Scent of Rage

by Alexander Kondov

Part 2

Scent of Rage

Like any other village, this one was a thunderstorm of emotions, and the visitor felt it all. The happiness of the children blazed like a sun. The sadness of the woman whose husband had passed away the night before and the surprise of the man whose child was just born with red hair. But the most intrusive of them all was their fear.

You could smell fear in any town from here to the empire. But Tamno was drenched in it. It was in the smoke from the chimneys, in the puddles around the houses. The sweet rotting smell of dread filled the man in black’s lungs, almost making him feel sick.

The children didn’t notice him until his shadow loomed over them. They turned around to see a silver cross and a sword hilt glinting like stars in the darkness of his coat. The man felt their happiness evaporate like the sun’s warmth when it hides behind a cloud.

“Who is in governing this village, children? Do you have a speaker or an elder?” - his slow, calm voice came from under the hood.

They looked at him in bewilderment for a moment and ran towards the village as fast as they could, bouncing between houses like flies in a tavern. But they had no reason to fear him. The man in black wasn’t here for them.

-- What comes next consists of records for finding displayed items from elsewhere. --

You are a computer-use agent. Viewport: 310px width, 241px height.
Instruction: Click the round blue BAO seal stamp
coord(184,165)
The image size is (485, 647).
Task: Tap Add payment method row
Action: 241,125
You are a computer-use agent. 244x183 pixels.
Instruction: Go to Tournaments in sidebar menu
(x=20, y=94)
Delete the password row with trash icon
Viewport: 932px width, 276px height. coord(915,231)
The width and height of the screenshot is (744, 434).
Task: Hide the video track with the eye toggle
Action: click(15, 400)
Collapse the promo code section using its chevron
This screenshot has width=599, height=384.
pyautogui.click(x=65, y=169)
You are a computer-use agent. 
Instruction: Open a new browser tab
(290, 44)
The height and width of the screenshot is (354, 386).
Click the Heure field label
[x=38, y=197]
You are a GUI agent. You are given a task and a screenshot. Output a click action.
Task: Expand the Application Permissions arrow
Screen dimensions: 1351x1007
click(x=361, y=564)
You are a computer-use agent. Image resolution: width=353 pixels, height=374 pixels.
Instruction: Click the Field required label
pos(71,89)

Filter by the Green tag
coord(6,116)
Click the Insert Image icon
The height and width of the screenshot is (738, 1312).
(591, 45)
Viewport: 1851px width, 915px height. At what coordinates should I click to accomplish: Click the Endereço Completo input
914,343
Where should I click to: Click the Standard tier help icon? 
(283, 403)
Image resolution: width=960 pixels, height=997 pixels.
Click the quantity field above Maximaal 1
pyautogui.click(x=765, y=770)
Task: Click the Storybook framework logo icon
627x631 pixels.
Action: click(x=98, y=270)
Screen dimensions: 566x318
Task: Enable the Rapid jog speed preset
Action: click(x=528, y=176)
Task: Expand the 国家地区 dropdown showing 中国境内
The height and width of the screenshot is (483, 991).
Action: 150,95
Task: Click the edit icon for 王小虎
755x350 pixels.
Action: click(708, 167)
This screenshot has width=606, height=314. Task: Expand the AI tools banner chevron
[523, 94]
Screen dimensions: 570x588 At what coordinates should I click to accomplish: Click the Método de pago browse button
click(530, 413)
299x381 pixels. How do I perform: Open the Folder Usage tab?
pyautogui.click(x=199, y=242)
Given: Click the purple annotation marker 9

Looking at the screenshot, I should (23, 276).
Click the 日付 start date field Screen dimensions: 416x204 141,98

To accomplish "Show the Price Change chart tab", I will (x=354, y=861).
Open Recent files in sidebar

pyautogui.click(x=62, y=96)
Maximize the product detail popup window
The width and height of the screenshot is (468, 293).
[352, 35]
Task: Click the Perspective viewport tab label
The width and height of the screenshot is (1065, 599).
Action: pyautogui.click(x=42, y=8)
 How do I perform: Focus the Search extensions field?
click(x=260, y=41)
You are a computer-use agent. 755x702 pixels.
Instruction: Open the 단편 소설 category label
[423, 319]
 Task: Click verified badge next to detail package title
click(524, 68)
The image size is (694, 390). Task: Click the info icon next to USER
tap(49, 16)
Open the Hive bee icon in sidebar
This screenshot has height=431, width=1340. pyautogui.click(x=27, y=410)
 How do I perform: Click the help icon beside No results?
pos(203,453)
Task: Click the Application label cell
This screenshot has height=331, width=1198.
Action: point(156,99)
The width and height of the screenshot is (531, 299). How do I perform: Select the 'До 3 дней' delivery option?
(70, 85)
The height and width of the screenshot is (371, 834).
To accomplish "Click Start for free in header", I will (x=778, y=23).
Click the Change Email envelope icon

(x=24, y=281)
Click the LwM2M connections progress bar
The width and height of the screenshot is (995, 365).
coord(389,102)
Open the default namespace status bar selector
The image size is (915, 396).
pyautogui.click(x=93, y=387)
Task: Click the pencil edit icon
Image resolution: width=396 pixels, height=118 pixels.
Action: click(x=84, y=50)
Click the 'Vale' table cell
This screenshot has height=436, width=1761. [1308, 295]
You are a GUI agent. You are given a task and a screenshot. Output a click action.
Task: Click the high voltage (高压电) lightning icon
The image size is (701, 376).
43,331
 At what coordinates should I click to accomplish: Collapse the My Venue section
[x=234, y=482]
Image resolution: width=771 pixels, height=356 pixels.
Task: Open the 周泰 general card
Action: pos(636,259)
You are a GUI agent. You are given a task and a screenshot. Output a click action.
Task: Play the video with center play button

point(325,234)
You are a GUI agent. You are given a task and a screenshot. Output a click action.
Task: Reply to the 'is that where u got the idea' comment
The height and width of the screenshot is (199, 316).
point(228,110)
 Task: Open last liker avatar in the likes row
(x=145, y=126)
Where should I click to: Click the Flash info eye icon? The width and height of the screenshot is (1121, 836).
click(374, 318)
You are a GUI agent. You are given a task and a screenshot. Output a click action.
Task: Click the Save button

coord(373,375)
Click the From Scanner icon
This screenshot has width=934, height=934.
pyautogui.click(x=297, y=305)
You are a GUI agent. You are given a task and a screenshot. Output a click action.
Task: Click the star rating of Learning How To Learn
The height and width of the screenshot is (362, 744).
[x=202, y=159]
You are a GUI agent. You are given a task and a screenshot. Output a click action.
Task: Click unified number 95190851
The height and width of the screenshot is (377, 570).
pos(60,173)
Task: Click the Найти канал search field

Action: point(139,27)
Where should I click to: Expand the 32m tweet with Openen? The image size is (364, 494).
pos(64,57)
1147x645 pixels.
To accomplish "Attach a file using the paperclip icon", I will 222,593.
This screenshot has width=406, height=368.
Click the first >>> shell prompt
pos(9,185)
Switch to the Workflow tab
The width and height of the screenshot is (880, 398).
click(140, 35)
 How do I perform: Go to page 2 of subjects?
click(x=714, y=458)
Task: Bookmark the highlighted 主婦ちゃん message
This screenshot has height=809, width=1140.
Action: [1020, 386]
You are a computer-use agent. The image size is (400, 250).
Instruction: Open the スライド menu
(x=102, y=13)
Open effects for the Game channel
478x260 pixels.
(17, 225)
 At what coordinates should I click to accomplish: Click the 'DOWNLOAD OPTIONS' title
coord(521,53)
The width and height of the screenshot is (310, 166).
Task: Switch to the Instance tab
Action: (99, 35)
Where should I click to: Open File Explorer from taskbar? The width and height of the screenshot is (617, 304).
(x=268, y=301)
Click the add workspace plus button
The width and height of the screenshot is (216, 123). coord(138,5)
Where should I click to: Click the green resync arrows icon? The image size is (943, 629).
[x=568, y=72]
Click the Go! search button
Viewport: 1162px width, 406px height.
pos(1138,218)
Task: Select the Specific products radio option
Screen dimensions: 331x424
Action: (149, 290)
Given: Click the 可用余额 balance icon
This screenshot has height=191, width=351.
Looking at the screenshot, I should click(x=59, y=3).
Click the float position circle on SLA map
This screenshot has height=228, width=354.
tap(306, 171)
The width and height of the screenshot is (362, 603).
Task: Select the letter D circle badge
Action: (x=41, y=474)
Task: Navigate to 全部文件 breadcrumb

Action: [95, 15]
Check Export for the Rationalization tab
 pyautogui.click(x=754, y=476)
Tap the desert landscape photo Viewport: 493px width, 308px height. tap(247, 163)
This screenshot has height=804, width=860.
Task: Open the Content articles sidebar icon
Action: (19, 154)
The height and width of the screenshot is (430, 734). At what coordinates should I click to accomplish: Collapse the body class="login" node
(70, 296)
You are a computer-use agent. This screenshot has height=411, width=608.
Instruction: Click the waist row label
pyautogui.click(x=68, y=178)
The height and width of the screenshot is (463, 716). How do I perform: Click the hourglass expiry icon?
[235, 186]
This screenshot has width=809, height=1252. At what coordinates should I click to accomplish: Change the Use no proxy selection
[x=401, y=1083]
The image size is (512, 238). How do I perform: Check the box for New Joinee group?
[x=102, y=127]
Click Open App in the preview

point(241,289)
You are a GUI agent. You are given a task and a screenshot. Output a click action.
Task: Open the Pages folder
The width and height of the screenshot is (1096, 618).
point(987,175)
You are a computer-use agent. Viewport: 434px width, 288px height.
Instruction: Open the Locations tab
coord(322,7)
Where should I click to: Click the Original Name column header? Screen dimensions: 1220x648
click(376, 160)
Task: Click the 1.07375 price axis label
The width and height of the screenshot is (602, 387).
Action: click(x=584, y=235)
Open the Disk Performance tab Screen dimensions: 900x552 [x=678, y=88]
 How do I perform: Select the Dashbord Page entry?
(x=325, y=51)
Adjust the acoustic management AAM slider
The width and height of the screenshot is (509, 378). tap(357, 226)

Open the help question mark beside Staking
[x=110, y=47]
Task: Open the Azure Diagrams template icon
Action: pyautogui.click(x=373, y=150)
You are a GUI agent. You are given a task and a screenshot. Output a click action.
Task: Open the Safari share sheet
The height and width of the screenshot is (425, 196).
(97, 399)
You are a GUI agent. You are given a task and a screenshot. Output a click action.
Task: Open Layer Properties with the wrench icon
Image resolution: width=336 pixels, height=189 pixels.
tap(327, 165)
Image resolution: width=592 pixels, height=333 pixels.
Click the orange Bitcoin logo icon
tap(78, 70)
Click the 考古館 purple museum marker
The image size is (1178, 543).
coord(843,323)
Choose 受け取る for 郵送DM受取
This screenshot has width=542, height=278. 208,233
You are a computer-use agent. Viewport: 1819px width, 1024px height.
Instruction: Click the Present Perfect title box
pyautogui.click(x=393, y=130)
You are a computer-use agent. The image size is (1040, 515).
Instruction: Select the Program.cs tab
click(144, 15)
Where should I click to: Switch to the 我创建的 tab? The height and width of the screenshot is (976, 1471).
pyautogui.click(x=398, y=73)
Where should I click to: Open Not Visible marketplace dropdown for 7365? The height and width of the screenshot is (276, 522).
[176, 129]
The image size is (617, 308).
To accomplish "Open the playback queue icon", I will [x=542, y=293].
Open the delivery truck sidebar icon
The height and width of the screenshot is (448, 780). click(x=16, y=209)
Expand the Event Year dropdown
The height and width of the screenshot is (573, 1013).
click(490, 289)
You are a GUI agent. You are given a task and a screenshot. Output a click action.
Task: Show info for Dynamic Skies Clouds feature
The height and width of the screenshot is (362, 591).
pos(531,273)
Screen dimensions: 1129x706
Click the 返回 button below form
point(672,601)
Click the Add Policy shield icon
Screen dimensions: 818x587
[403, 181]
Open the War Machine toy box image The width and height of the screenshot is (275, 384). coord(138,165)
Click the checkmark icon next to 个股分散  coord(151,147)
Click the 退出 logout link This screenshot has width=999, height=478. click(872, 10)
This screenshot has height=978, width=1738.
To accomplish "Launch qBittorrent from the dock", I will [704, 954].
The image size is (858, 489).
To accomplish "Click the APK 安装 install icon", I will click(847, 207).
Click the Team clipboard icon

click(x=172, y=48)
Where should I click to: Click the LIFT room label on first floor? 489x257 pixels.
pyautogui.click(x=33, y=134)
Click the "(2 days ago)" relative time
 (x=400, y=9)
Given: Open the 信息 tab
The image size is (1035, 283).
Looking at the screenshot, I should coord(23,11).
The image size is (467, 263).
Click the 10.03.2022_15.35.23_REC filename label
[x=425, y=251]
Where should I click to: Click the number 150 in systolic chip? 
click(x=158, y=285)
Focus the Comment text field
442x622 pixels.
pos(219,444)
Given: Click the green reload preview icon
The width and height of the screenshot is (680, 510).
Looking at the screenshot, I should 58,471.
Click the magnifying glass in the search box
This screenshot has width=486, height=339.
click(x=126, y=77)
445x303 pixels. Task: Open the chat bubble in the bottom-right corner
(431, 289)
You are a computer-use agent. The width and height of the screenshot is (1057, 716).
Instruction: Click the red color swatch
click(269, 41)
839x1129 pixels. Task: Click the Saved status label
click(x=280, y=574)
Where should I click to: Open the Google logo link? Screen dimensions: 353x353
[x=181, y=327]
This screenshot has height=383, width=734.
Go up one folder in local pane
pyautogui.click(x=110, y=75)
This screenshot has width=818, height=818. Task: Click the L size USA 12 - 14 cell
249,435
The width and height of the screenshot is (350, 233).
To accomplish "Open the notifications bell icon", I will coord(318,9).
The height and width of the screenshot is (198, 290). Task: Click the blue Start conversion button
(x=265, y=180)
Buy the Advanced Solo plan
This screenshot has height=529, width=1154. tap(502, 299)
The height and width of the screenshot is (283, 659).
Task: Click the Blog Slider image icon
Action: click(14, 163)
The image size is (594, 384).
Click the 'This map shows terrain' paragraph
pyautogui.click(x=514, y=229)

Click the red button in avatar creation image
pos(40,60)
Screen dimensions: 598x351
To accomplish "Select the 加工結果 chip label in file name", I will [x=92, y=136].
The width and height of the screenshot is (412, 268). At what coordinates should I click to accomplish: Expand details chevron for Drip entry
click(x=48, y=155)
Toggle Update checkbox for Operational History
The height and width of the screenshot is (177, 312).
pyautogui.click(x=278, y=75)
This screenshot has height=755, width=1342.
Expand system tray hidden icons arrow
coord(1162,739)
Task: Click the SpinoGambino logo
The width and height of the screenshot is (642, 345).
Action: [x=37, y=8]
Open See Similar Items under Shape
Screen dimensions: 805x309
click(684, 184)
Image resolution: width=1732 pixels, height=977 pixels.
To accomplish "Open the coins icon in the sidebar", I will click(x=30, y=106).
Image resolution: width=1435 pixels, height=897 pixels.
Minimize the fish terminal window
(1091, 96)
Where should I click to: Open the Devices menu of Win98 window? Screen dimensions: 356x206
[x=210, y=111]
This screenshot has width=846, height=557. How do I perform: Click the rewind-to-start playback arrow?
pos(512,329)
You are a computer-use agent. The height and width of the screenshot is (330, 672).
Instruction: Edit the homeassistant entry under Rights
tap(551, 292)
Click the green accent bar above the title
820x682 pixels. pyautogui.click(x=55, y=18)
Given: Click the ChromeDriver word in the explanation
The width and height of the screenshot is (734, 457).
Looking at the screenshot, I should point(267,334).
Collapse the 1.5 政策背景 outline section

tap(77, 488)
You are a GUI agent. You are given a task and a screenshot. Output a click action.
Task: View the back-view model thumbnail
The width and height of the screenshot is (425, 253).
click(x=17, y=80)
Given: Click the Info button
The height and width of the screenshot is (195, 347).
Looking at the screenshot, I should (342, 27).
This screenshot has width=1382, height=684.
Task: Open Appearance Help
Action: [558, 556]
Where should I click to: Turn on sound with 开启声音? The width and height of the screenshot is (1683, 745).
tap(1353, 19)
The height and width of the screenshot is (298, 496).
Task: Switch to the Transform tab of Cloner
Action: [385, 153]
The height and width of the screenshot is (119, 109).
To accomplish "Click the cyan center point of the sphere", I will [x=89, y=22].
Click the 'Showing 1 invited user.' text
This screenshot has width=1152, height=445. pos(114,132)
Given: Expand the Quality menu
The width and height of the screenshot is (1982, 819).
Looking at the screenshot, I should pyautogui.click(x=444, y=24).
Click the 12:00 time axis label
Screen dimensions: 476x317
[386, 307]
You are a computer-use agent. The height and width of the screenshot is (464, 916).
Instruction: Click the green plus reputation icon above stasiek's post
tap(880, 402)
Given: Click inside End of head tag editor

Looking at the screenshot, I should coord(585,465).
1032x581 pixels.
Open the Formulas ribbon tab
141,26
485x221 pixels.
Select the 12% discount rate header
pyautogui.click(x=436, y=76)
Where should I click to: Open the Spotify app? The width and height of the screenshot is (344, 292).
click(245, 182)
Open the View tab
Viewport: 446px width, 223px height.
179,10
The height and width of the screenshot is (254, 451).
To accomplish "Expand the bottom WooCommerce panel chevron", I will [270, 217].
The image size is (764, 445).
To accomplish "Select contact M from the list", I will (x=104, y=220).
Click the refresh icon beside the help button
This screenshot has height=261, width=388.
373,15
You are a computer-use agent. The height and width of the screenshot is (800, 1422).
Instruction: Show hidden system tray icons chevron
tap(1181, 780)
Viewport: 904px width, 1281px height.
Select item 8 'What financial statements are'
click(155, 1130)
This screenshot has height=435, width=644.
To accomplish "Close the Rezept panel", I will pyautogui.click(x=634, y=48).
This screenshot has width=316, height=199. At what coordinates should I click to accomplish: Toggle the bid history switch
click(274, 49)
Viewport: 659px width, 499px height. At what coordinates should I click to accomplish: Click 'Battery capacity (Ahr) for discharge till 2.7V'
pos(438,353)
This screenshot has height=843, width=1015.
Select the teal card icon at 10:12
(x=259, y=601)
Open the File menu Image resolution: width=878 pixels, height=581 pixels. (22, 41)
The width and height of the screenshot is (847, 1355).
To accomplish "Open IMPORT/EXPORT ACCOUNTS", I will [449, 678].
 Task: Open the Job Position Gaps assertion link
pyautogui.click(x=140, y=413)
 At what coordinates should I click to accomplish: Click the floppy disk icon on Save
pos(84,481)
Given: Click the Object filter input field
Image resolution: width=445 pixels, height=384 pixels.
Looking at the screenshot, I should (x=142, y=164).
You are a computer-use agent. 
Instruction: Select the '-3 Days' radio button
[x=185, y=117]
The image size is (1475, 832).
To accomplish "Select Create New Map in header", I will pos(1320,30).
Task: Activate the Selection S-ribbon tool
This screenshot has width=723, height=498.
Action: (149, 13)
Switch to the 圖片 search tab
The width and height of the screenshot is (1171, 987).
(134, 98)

With the same calm rhythm, he stepped towards the houses, and the footsteps around him went silent. There was no one in his sight. Wherever he turned, a door had just closed, a window had just shut. Water splashed from a bucket, carried in a hurry. A child’s laughter died off as it was pulled inside by a parent. But the man in black kept walking and house after house, the stench of dread only got worse. He turned a corner and felt the sudden explosion of surprise in someone’s mind. A man stood before him, holding a broom in his hands, looking like he’d rather be everywhere but here.

He did his best to hide his fear. But the man in black didn’t have to see the drop of sweat sliding down his temple or his tight grip on the broom.

“I’m looking for the person governing this village. I’m sent from the…” - the man in black started.

“The inn is two houses down, the freshly whitewashed one. The speaker’s there.” - the man interrupted him, giving his best to keep his voice steady.

“Thank you. God’s blessing upon you.”

The villager refrained from asking which god’s blessing he had just received, for the men in black recognized only the dead one.